**Work instruction:** In the entries below, find the line containing "Viewport: 1074px width, 540px", then copy it and every later line exactly, ending with the last line.

(Input material begins)

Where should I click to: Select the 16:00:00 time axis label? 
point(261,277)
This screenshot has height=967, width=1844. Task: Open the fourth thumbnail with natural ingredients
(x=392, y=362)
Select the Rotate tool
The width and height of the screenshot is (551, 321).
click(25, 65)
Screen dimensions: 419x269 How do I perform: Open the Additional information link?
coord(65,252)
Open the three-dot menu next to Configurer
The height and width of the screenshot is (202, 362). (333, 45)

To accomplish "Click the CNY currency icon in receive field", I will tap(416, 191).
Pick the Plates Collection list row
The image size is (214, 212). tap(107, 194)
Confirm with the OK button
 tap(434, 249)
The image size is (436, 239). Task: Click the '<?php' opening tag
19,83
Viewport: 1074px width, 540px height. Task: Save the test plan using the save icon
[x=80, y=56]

(Input material ends)

**Exercise answer:**
Viewport: 1074px width, 540px height. Task: Save the test plan using the save icon
[x=80, y=56]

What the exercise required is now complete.